What is needed: Out of the lines below, please list those that hold the string "computer".

Data to examine:

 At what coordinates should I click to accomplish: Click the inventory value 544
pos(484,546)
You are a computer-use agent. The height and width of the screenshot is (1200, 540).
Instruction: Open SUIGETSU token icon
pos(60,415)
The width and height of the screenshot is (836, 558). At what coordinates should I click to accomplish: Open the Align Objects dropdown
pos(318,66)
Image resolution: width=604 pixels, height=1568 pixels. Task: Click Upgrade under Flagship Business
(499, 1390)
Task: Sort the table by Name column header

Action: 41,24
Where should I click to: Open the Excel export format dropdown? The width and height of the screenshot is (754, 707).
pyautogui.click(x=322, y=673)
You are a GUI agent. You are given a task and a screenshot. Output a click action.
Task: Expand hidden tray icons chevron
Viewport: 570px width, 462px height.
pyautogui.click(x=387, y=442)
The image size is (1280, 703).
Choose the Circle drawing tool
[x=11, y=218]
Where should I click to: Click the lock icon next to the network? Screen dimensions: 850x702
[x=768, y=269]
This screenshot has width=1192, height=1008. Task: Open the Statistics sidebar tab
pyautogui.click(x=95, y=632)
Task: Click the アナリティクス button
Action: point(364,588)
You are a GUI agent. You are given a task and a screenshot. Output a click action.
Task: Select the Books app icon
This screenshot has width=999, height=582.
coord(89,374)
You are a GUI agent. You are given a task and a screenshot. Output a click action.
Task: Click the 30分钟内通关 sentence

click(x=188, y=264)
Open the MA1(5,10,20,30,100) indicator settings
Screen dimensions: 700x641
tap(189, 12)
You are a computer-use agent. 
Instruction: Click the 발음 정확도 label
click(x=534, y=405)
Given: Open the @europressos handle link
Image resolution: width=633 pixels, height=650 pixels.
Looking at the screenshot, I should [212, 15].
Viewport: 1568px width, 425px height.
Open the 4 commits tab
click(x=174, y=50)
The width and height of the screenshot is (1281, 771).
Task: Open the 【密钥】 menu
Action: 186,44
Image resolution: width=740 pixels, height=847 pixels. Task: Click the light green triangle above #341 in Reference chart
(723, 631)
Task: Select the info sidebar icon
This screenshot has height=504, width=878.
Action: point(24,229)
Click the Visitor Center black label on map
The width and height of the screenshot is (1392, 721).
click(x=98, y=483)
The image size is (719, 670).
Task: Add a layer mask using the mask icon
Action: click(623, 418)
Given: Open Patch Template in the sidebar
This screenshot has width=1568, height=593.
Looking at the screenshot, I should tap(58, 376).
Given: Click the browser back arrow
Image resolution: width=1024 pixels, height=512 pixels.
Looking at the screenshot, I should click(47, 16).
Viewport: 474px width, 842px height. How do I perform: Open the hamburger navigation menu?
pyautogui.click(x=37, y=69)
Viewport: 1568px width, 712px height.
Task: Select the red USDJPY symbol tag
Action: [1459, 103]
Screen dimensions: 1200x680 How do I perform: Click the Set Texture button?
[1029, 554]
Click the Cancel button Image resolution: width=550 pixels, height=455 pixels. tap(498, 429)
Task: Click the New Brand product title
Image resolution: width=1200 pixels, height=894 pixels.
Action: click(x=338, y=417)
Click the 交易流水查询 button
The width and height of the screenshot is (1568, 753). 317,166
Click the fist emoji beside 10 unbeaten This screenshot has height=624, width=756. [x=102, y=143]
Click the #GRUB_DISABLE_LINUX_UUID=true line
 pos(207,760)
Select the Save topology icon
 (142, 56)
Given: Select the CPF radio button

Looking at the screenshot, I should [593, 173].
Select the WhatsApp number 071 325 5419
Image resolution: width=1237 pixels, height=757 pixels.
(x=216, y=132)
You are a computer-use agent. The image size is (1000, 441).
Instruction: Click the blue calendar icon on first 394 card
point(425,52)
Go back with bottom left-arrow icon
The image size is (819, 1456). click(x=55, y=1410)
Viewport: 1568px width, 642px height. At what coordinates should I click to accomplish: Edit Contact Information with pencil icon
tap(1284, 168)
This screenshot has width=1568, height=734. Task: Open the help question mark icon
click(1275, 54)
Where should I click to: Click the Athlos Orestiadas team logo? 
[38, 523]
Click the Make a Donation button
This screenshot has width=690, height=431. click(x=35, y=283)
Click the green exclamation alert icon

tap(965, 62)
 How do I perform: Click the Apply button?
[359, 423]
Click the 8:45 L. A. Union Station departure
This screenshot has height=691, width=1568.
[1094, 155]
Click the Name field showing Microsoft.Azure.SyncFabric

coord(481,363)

Finished task:
You are a computer-use agent. The height and width of the screenshot is (1200, 540).
You are a computer-use agent. 
You are a computer-use agent. The image size is (1000, 441).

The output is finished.